TASK INSTRUCTIONS:
In the records below, find the line containing "The width and height of the screenshot is (693, 905)." and repeat it and every line after it exactly, without pictures.

Screenshot grounding data:
******

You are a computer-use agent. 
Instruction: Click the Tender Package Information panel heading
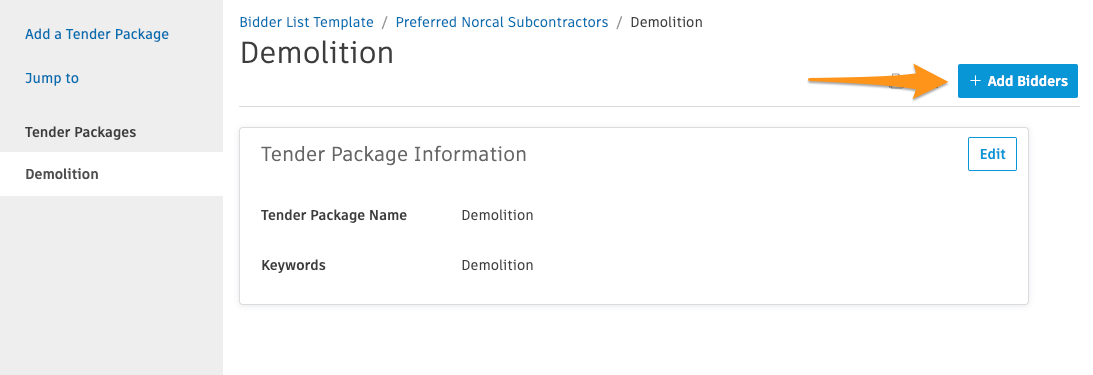click(394, 154)
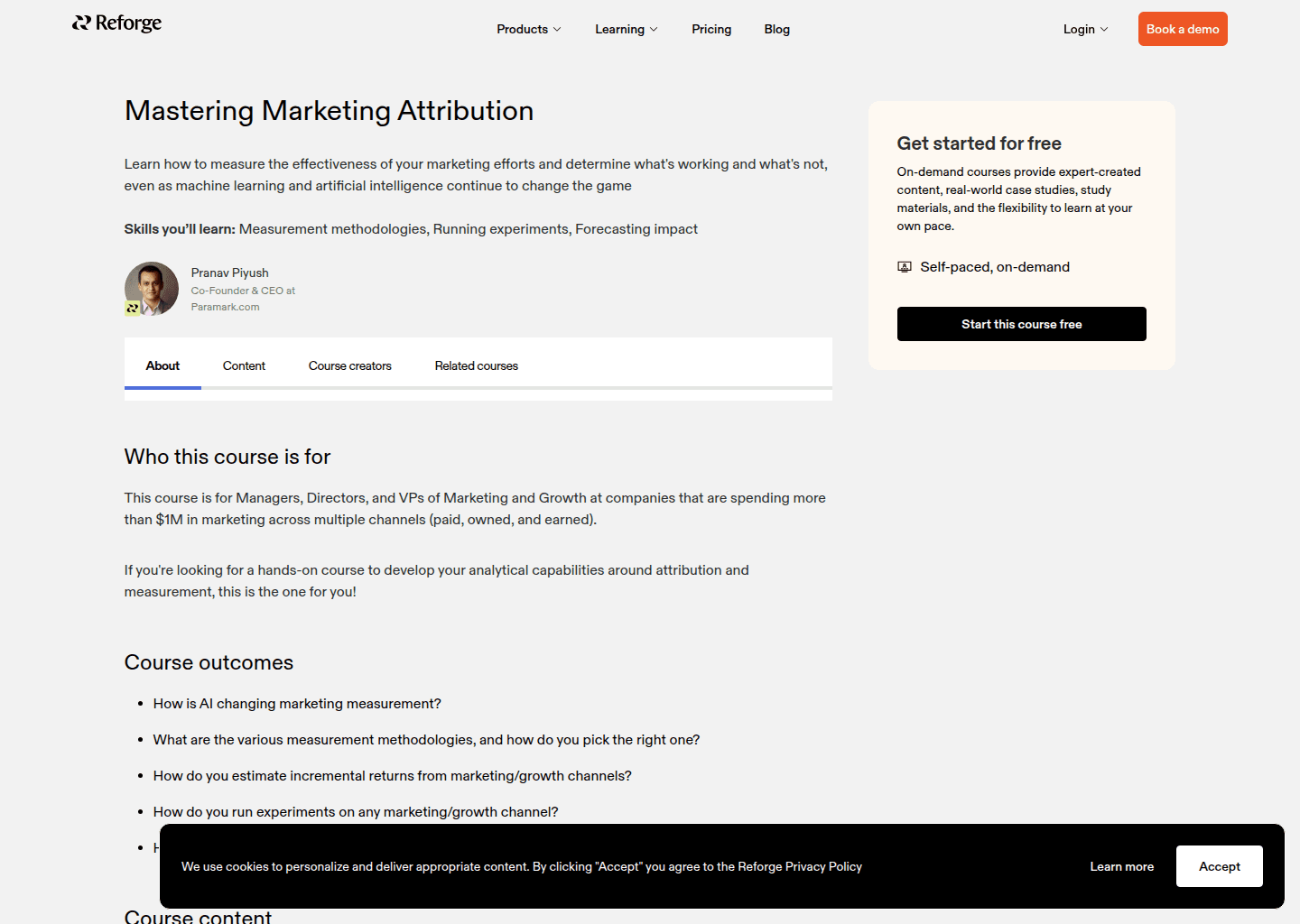1300x924 pixels.
Task: Open the Reforge Privacy Policy
Action: 799,866
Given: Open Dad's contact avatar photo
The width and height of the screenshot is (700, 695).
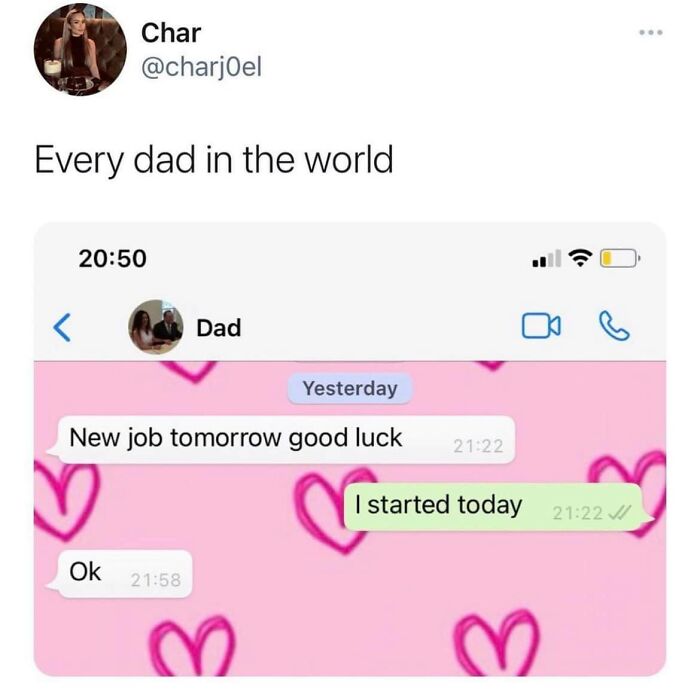Looking at the screenshot, I should 156,327.
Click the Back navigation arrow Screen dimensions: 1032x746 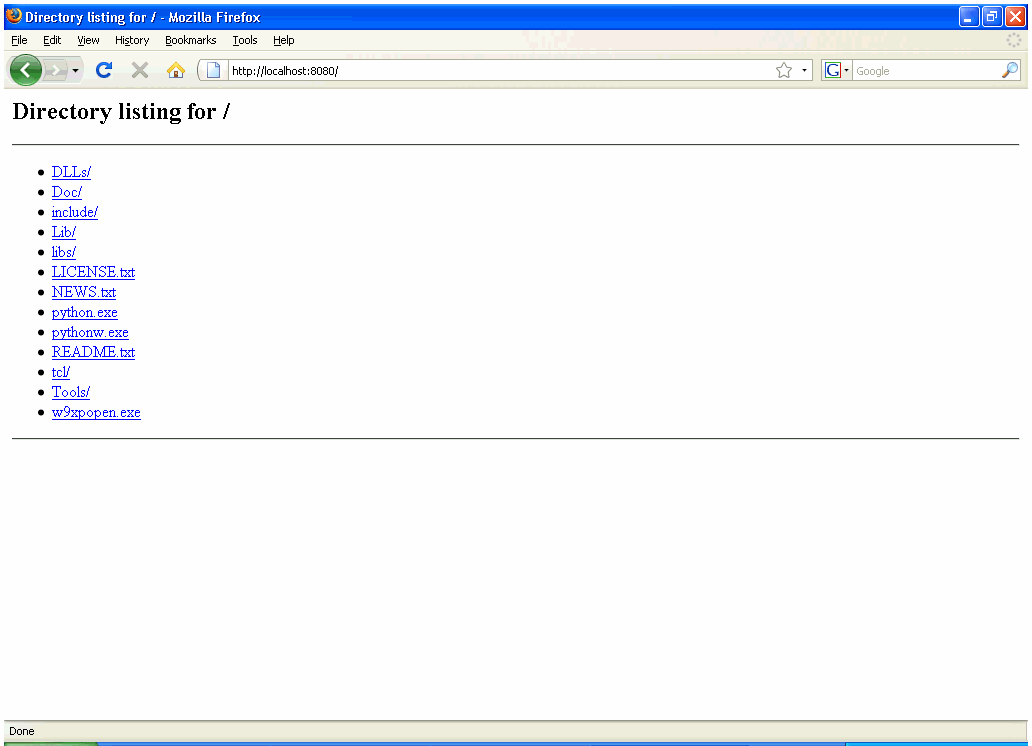point(25,70)
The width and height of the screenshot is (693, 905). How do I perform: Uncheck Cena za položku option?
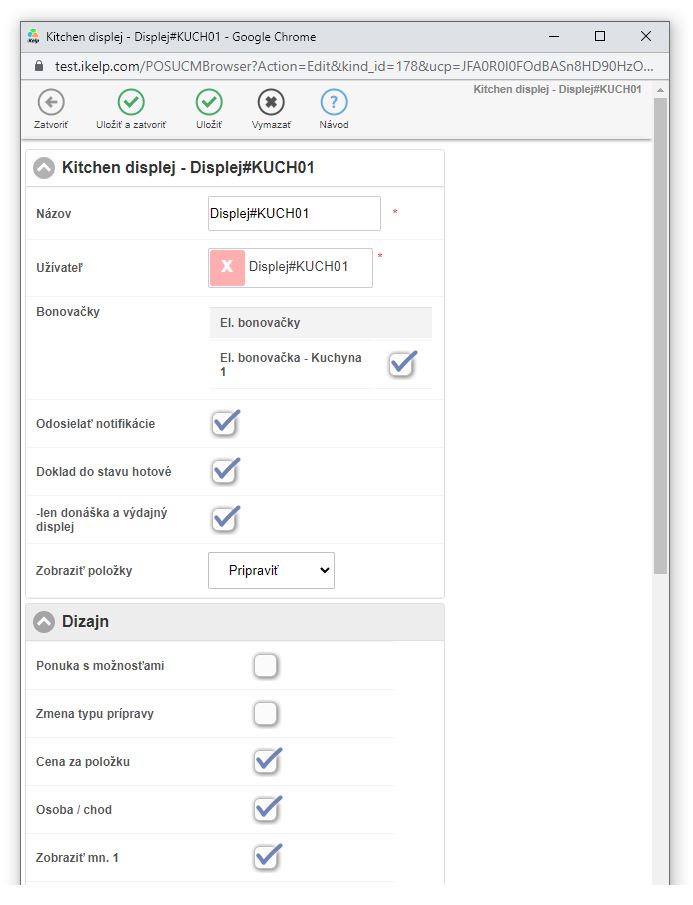pos(266,762)
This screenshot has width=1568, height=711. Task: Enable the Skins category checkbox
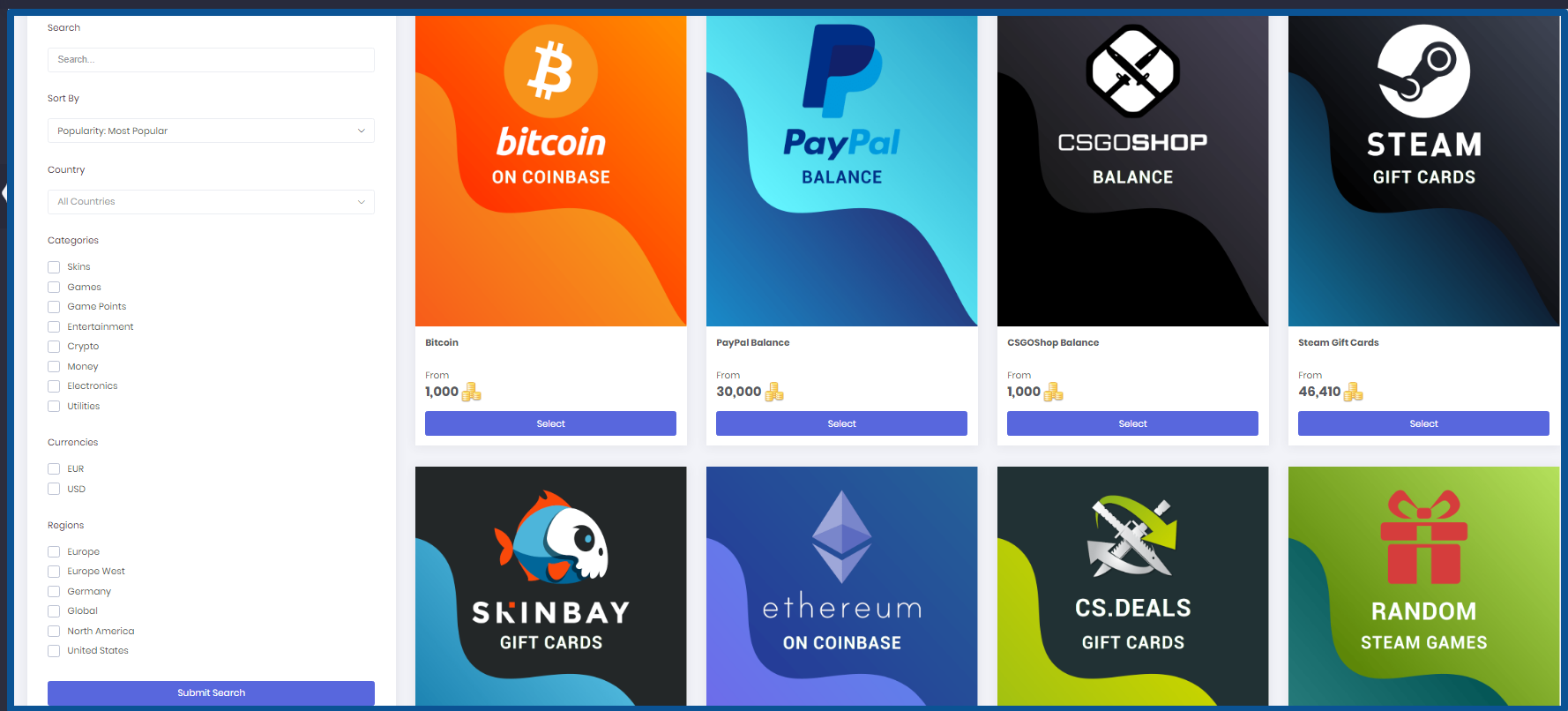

******

YOUR RESPONSE:
The width and height of the screenshot is (693, 905). How do I perform: Uncheck Cena za položku option?
pos(266,762)
This screenshot has width=1568, height=711. Task: Enable the Skins category checkbox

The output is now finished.